Through triaging requests for consultations and the increased use of digital technology, practices have been able to apply the clinical time made available to care planning and proactive case management. It has also meant that requests for urgent GP appointments could be responded to within a day, either with a telephone call that same day or an appointment in the next few days. This has enhanced patient access to GPs services which prior to the pandemic has meant long waits for routine appointments.
Patients who were shielding benefitted from the enhanced provision of services offered by primary, community and social care.
The pandemic has also highlighted gaps in the capacity of primary care to which community services have responded. For example, as home visits could not be offered to patients by GPs, referrals to community nurses increased, in order, for example, to take blood for patients who were shielding or to develop care plans.

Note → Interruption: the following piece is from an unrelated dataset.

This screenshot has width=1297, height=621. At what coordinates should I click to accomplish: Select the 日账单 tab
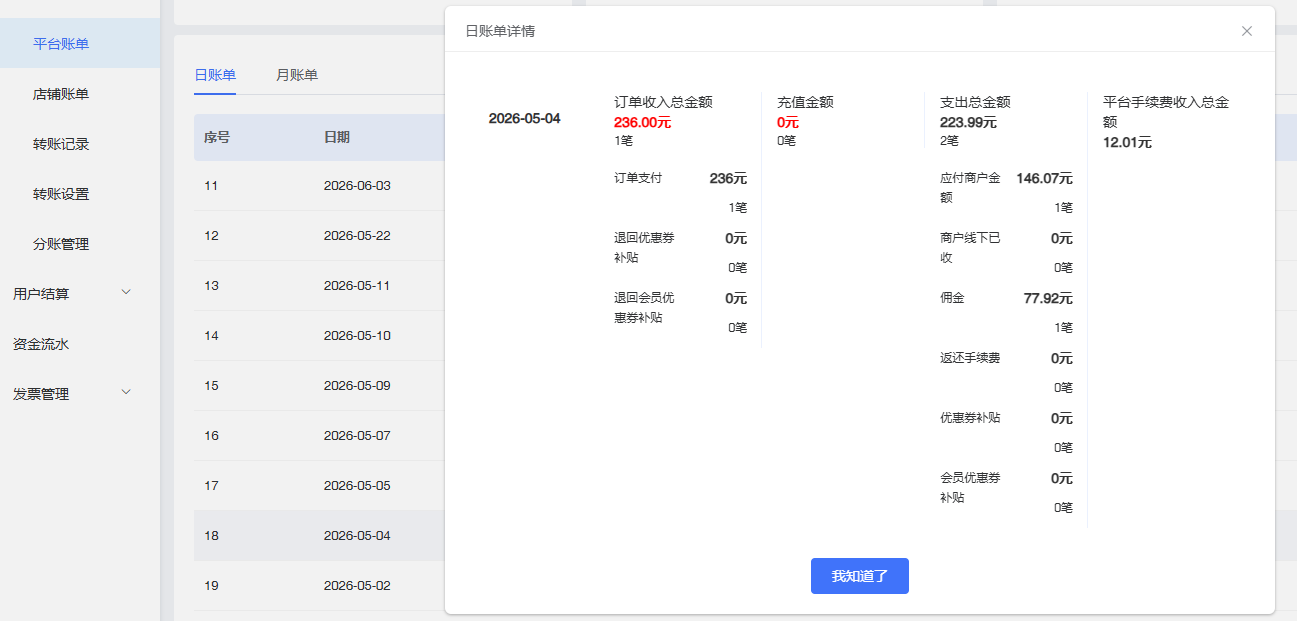215,75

Where PCNs were functioning well, it was possible to engage other services to provide care. For less mature PCNs it has been more challenging to negotiate and deliver a coherent offer with community services to patients.
Where good collaboration has occurred, this has been due to close working between PCNs and community providers.
Services in the primary and community setting have had to be implemented in a very short space of time. The challenge now is to capture the changes that have been beneficial to NHS staff as well as to patients. It is important to embed the great expansion in the use of digital technology as a result of the pandemic which has enabled virtual consultations and remote monitoring to be used in day-to-day practice.
These changes will need to be incorporated in the PCN service specifications that have or will be implemented.
It is vital that PCNs are at the centre of the reset of services in the community, working with system partners if the learning from the past five months is to be effective.